_Excerpt provided_
--
Yaoundé (AFP) – Cameroon’s army on Monday denied opposition charges that it had massacred villagers in a troubled anglophone region, blaming instead an “unfortunate accident” caused by an explosion of fuel during a firefight.

Up to 22 civilians, 14 of them children, died in the incident on Friday, according to the United Nations — deaths which opposition parties blamed on members of the armed forces.

But army spokesman Colonel Cyrille Atonfack Guemo described the allegations as “duplicitous.”

An army investigation, he said, found that the deaths happened after fuel was set ablaze during a gunfight with anglophone separatists.

Five civilians — a woman and four children — died, and “seven terrorists” were “neutralised,” Atonfack told AFP in Libreville by phone.

The deaths occurred in the village of Ntumbo in Cameroon’s Northwest Region — one of two English-speaking regions that have been grappling with separatist violence since October 2017.

More than 3,000 people have died and at least 700,000 have fled their homes.

“It was quite simply an unfortunate accident, the collateral result of security operations in the region,” Atonfack said in a statement.

He said four soldiers and two gendarmes had been carrying out nighttime reconnaissance on foot near a home that had been “transformed into a fortress” with a stockpile of weapons.

They came under heavy fire, and exchanges caused “several containers of fuel to explode, followed by a blaze which spread several neighbouring homes,” Atonfack said

“This fire caused five casualties, a woman and four children, (a figure that is) far off from what is doing the rounds on social media,” he added.

– Gunmen –

On Sunday, James Nunan, a local official with UN humanitarian coordination agency OCHA, told AFP that “armed men” had carried out the killings.

“Up to 22 civilians were killed, including a pregnant woman and several children,” Nunan said, adding that 14 children — including nine under age five — were among the dead.

Eleven of the children were girls, said Nunan, head of OCHA’s office for the Northwest and Southwest regions.

Aid workers contacted by AFP said witnesses had told them that between 40 and 50 armed men — some wearing army uniform and some wearing masks — entered Ngarbuh, a district of the village, before shooting inhabitants dead and burning them.

“They fired on people and burned victims — their bodies are in a terrible state,” said an aid worker, speaking on condition of anonymity.
--
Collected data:

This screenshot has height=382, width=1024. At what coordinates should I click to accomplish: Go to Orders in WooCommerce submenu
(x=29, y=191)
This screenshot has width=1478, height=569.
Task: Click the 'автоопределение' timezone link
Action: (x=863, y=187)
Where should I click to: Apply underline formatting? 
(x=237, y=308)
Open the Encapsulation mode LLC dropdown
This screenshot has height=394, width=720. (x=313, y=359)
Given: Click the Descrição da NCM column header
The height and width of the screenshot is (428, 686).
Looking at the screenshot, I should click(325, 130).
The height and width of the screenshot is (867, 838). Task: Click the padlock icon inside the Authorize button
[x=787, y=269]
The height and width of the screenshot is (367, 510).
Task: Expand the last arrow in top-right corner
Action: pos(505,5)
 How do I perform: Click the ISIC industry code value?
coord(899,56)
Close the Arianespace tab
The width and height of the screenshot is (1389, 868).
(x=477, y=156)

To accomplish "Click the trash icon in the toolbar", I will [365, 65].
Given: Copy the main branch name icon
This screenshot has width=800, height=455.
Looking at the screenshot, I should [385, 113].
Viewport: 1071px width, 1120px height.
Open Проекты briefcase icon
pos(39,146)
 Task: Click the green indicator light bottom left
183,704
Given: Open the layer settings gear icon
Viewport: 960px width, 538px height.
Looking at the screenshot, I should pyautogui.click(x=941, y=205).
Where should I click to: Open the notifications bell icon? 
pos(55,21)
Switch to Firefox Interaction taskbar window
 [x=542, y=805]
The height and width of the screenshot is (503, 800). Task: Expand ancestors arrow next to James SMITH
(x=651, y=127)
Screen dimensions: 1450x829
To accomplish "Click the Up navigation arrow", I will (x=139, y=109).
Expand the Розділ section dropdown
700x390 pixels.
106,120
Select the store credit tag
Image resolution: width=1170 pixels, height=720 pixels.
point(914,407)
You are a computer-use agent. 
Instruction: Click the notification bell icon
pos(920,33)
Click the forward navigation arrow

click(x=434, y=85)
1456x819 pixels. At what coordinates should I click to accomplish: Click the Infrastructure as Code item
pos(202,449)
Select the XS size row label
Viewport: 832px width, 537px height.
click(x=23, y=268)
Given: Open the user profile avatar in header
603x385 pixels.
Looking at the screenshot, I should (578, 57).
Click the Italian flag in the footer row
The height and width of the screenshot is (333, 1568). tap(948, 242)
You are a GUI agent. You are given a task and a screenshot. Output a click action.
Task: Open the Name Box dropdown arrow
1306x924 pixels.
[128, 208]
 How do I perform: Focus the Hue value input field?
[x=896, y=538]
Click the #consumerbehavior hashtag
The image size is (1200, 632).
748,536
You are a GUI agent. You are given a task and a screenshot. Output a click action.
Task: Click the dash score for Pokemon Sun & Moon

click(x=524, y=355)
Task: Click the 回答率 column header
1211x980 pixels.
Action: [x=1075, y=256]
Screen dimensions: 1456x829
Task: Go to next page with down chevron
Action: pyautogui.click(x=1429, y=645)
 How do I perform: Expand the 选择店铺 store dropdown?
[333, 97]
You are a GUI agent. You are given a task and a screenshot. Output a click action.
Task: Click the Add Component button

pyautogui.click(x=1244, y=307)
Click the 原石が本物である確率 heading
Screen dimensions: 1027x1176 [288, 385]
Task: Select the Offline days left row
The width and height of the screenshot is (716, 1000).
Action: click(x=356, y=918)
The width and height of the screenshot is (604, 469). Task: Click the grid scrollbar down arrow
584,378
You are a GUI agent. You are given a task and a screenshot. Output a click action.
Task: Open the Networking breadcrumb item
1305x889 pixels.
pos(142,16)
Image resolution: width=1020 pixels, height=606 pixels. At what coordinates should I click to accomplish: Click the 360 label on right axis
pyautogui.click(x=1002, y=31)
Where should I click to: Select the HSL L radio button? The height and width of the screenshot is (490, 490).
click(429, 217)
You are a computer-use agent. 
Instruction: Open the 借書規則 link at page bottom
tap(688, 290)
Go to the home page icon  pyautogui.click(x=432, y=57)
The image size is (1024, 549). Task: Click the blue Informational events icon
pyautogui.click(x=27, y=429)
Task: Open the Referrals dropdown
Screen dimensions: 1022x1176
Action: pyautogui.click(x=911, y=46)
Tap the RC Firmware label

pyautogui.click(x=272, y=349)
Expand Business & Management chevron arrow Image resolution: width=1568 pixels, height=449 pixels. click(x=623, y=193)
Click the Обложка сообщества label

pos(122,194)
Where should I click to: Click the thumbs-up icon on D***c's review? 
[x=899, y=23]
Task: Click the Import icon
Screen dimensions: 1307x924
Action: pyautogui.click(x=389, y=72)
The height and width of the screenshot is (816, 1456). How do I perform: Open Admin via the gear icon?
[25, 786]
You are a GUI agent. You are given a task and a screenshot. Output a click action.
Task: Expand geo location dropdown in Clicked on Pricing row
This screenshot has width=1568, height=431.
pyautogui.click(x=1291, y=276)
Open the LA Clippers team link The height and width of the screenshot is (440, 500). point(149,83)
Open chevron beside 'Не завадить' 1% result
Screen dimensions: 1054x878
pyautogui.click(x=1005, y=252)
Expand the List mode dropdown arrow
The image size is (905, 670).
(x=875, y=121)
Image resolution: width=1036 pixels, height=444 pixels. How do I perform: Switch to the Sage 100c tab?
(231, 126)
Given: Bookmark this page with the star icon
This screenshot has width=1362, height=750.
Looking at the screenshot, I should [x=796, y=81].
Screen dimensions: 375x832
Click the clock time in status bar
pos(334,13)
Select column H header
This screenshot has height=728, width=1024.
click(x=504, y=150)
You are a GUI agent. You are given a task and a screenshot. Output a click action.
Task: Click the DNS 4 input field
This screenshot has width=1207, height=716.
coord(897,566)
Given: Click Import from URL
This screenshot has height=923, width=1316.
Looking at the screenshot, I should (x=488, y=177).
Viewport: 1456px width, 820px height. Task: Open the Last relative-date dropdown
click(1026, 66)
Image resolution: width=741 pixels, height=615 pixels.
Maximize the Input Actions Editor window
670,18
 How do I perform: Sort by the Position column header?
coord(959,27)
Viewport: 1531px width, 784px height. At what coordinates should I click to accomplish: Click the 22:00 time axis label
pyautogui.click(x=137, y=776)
--
According to the news report on Cameroon, how many civilians did the army spokesman say died in the fire?

Five civilians: a woman and four children.